# "Mean" D & Mikey Burr BIRTHDAY herf 8/30



## Darrell (Aug 12, 2007)

Mikey Burr and I both have our 26th birthday at the end of August and decided to have a birthday herf (and no, that does not mean we expect a gift). We just want to have a get together with our BABOTL and have a great time celebrating us passing a quarter century in age.

It will be held at Casa Mean D and start at 5. Once we see how many are attending we will provide more details.

As always, *KEEP THE LIST GOING*.

*"Mean" D & Mikey's B-day herf:*
Darrell


----------



## dwhitacre (Jan 2, 2008)

I don't have to bring presents???

I want to help celebrate!!! :tu

:r


----------



## EvanS (Dec 29, 2006)

Well Happy Birthday to both of you, and I hope you have a great HERF. But you passed 1/4 century LAST year, D. :r


----------



## Darrell (Aug 12, 2007)

EvanS said:


> Well Happy Birthday to both of you, and I hope you have a great HERF. But you passed 1/4 century LAST year, D. :r


No, I lived to be 1/4 a century, I'll have made it past at 26.


----------



## EvanS (Dec 29, 2006)

Darrell said:


> No, I lived to be 1/4 a century, I'll have made it past at 26.

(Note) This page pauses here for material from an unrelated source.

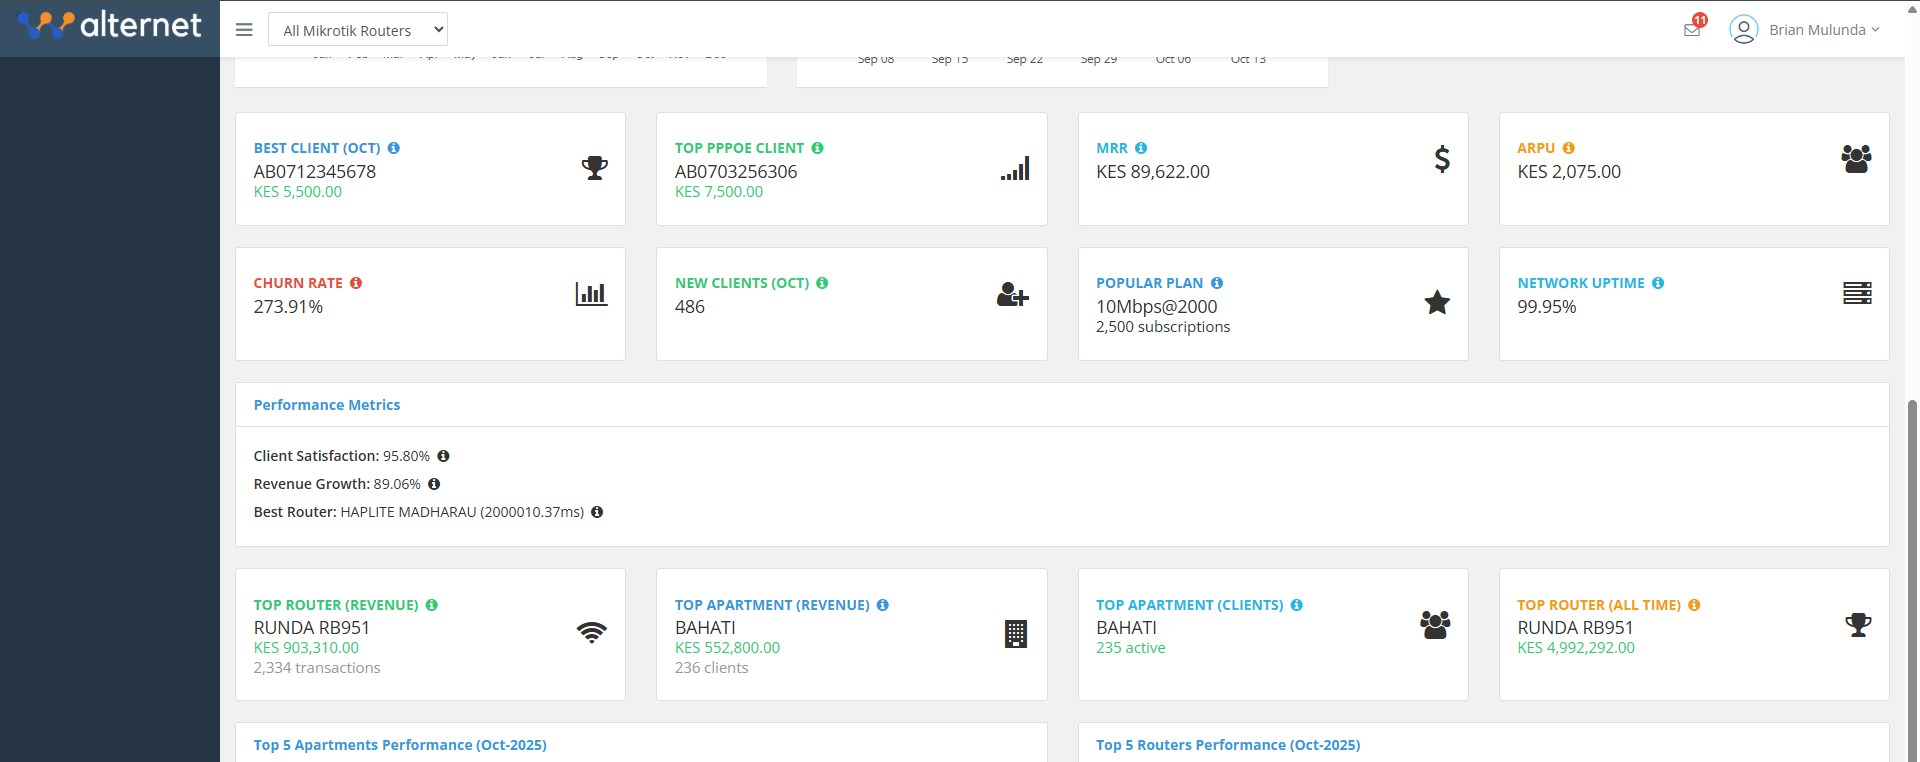Toggle the hamburger sidebar menu
Viewport: 1920px width, 762px height.
244,30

Jeeeesus - once a Stiff Sgt, always a Stiff Sgt  nitpicker


----------



## Darrell (Aug 12, 2007)

Bump. :tu


----------



## Darrell (Aug 12, 2007)

ttt :tu


----------



## doctorcue (Apr 19, 2006)

Unless I'm houseboating in Shasta for Labor Day weekend; then I think I'm down.


----------



## hoax (Aug 7, 2007)

I can't make it. 

Long story short I'll be floating 2 French tourists down the American River.


----------



## Darrell (Aug 12, 2007)

Bump, who wants to party with some birthday BABOTL?


----------



## Darrell (Aug 12, 2007)

Whose going to herf with us?


----------



## mikey burr (Apr 3, 2007)




----------



## bobarian (Oct 1, 2007)

I'm in for this one!


----------



## Darrell (Aug 12, 2007)

*The list:*
Mike
Mean D
Bob

Who else?


----------



## mikey burr (Apr 3, 2007)

im gonna bring my whip to the herf

​


----------



## dwhitacre (Jan 2, 2008)

The list:
Mike
Mean D
Bob
MOBD:tu


----------



## Darrell (Aug 12, 2007)

Niiiice, OB in the house!


----------



## Blind_Io (Jul 27, 2008)

Right now I will plan on attending, but I may be going back to Salt Lake this month, I'll let you know when I have dates for that.


----------



## Darrell (Aug 12, 2007)

Bump!


----------



## petewho (May 22, 2008)

The list:
Mike
Mean D
Bob
MOBD
Pete (this time I'll show up older)

:ss


----------



## Darrell (Aug 12, 2007)

petewho said:


> Pete (this time I'll show up older)


and without IPA. :tg :r :bn


----------



## Darrell (Aug 12, 2007)

ttt


----------



## Ratters (Oct 7, 2007)

I'm definitely a maybe for this one. :fu

Nah, 90% I'll be there. Just gotta check dog coverage cause my roommate is out of town then.


----------



## petewho (May 22, 2008)

Darrell said:


> and without IPA. :tg :r :bn


:r

I was a brother of the hops long before becoming a brother of the leaf. Next time I'll bring something that doesn't kill the flavor of cigars. :hn

-Pete


----------



## jjefrey (Sep 8, 2007)

I'm gonna try and make this, but wont know for sure until it gets closer.


----------



## bobarian (Oct 1, 2007)

jjefrey said:


> I'm gonna try and make this, but wont know for sure until it gets closer.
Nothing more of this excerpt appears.